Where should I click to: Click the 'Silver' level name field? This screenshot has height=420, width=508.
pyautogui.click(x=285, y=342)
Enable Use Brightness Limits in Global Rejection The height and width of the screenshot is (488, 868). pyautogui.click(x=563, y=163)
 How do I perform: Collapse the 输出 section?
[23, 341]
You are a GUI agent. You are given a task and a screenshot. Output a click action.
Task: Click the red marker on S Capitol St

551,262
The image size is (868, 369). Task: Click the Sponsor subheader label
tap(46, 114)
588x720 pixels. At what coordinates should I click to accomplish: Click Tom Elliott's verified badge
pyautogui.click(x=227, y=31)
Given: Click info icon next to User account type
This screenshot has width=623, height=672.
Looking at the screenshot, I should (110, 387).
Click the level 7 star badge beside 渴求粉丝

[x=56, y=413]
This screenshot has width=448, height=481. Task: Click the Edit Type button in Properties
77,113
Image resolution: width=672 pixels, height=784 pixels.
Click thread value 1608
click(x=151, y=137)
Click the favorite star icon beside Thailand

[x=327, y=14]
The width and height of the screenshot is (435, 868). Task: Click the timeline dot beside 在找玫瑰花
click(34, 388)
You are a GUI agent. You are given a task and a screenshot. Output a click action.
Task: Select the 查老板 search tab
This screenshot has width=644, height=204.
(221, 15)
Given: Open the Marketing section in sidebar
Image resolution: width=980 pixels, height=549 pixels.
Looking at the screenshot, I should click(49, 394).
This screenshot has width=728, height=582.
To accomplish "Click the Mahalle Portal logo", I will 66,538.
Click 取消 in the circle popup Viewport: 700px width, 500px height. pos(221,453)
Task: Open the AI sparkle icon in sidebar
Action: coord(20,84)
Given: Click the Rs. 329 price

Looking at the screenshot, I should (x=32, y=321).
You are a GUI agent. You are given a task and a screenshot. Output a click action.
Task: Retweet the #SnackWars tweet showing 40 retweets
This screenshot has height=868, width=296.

--------------------

▶ [Work to be completed] Every entry is to be printed exactly as given.

▶ [Finished exercise]
Where should I click to: Click the 'Silver' level name field? This screenshot has height=420, width=508.
pyautogui.click(x=285, y=342)
Enable Use Brightness Limits in Global Rejection The height and width of the screenshot is (488, 868). pyautogui.click(x=563, y=163)
 How do I perform: Collapse the 输出 section?
[23, 341]
You are a GUI agent. You are given a task and a screenshot. Output a click action.
Task: Click the red marker on S Capitol St

551,262
The image size is (868, 369). Task: Click the Sponsor subheader label
tap(46, 114)
588x720 pixels. At what coordinates should I click to accomplish: Click Tom Elliott's verified badge
pyautogui.click(x=227, y=31)
Given: Click info icon next to User account type
This screenshot has width=623, height=672.
Looking at the screenshot, I should (110, 387).
Click the level 7 star badge beside 渴求粉丝

[x=56, y=413]
This screenshot has width=448, height=481. Task: Click the Edit Type button in Properties
77,113
Image resolution: width=672 pixels, height=784 pixels.
Click thread value 1608
click(x=151, y=137)
Click the favorite star icon beside Thailand

[x=327, y=14]
The width and height of the screenshot is (435, 868). Task: Click the timeline dot beside 在找玫瑰花
click(34, 388)
You are a GUI agent. You are given a task and a screenshot. Output a click action.
Task: Select the 查老板 search tab
This screenshot has width=644, height=204.
(221, 15)
Given: Open the Marketing section in sidebar
Image resolution: width=980 pixels, height=549 pixels.
Looking at the screenshot, I should click(49, 394).
This screenshot has width=728, height=582.
To accomplish "Click the Mahalle Portal logo", I will 66,538.
Click 取消 in the circle popup Viewport: 700px width, 500px height. pos(221,453)
Task: Open the AI sparkle icon in sidebar
Action: coord(20,84)
Given: Click the Rs. 329 price

Looking at the screenshot, I should (x=32, y=321).
You are a GUI agent. You are given a task and a screenshot. Output a click action.
Task: Retweet the #SnackWars tweet showing 40 retweets
This screenshot has height=868, width=296.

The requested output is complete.